TC: Right now, we’re at a pivotal moment. We’ve completed our pilot project, which required extensive advocacy, funding, and regulatory work to introduce something entirely new to a city’s climate adaptation strategies. Now that the first project is in place and many regulatory and technical barriers have been addressed, the next step is scaling up. Our goal is to replicate and adapt this solution to different types of buildings, each with its own technical challenges and opportunities.

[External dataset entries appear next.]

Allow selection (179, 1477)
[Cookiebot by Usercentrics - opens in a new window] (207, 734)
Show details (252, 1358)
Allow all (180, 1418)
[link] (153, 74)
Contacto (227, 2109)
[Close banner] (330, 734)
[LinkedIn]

We’re also exploring variations of the system. While we initially focused on pitched roofs, we’ve realised that many flat roofs also lack the structural capacity to support vegetation or access directly on the slab. New structures may be necessary to redistribute loads onto the building’s main supporting elements. Ultimately, our goal is to adapt the dense, mineral-heavy urban fabric of European cities to a changing climate. The solutions we propose are simple and low-tech: shading, greenery, and accessible outdoor spaces. This creates what we call a ‘climatic offset’ of the building envelope—interventions on roofs, façades, and courtyards that provide shade, vegetation, and usable space. This approach is clearly illustrated in our participation at the 2025 Venice Biennale, for which we built large models to show these various adaptation strategies and demonstrated their impact through thermal imagery. 

Pushing limits through research

EL: After completing our pilot project and getting the first real-world results, we wanted to explore new perspectives on adapting Parisian roofs to climate change. So, we partnered with two schools—ENSCI in Paris and Harvard Graduate School of Design in Boston.

At ENSCI, students have been experimenting with design, looking at new materials and processes that we hadn’t explored before. At Harvard, the focus has been on geographic data—studying demographics, real estate values, and the built environment to understand the broader impact of roof adaptation. Right now, our work is very much at the building scale, but we’re hoping to expand to the urban and territorial levels, and that’s where these collaborations are really valuable. Academic institutions can zoom in and out in a way we can’t always do when working on the ground.

Beyond teaching, we’re also involved in research partnerships. MIT DesignX was a huge support in getting Roofscapes off the ground, and we’re still closely connected with them and the MIT Morningside Academy of Design. The academy is all about expanding the role of design beyond architecture into other fields, and we’re helping push that vision in Europe, especially around design entrepreneurship and sustainability. We’re also working with ETH Zurich’s Laboratory for Circular Engineering for Architecture (CEA Lab), which focuses on circularity. One big goal for us is to incorporate more reused materials—so far, we’ve been building with bio-sourced wood, but we’re also looking at reclaimed steel and other circular materials. Beyond materials, we see climate adaptation itself as a form of urban circularity. By making existing buildings more resilient and extending their lifespan, we’re helping cities adapt to climate change while keeping their built fabric alive. So for us, circularity is on both a material and an urban scale—it’s a big part of what we do.